Manufacturer and marketer of chlorovinyls and aromatics

The Axiall Corporation is a manufacturer and marketer of chlorovinyls (caustic soda, chlorine, VCM, EDC, PVC resins, PVC rigid and flexible compounds) and aromatics (acetone, cumene, phenol). With the acquisition of Royal Group Technologies the company is now also a major producer of building materials ranging from piping and siding to window profiles, decking, and fencing.

The company operates 47 locations in numerous states such as Mississippi, Louisiana, Oklahoma, Michigan, Tennessee, and Texas, and is headquartered in Atlanta, Georgia. As of November, 2007 the company employed 6,214 full-time individuals.

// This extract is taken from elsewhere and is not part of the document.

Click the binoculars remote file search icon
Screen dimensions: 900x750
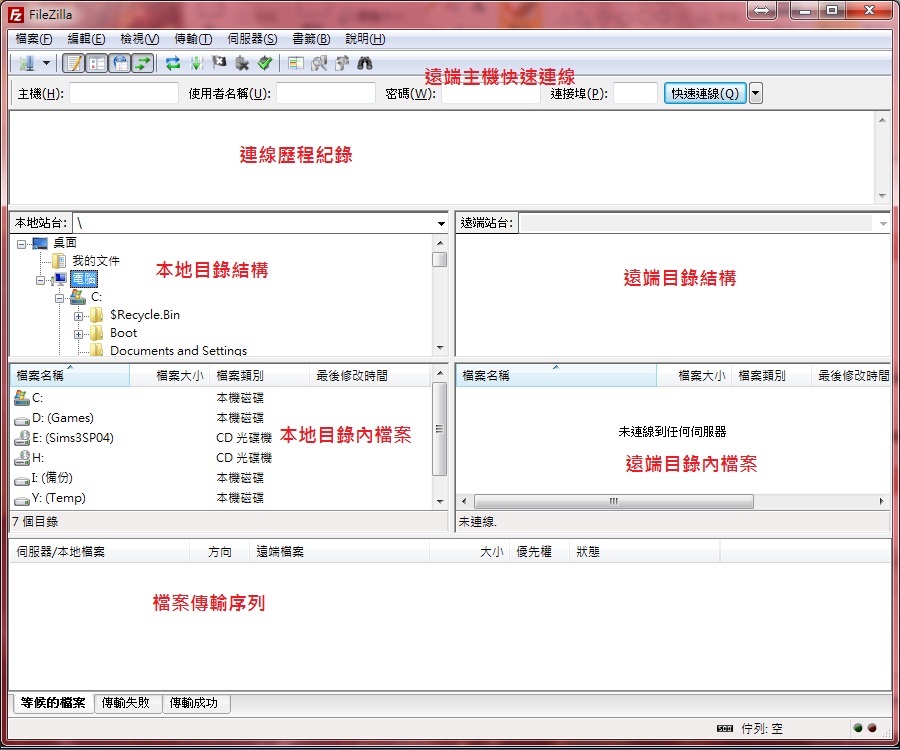tap(365, 63)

The Georgia Gulf Corp. became the Axiall Corp. with the completion of its $2 billion acquisition of PPG Industries Inc.'s chlor-alkali and derivatives business in 2013. In 2014, Axiall entered a joint venture with Shriram Polytech India, forming Shriram Axiall. The two companies partnered together "to provide a technological thrust to the PVC offering for different industries".

Westlake Chemical Corporation acquired Axiall Corporation on August 31, 2016. The combined company became the third-largest chlor-alkali producer and the second-largest polyvinyl chloride (PVC) producer in North America.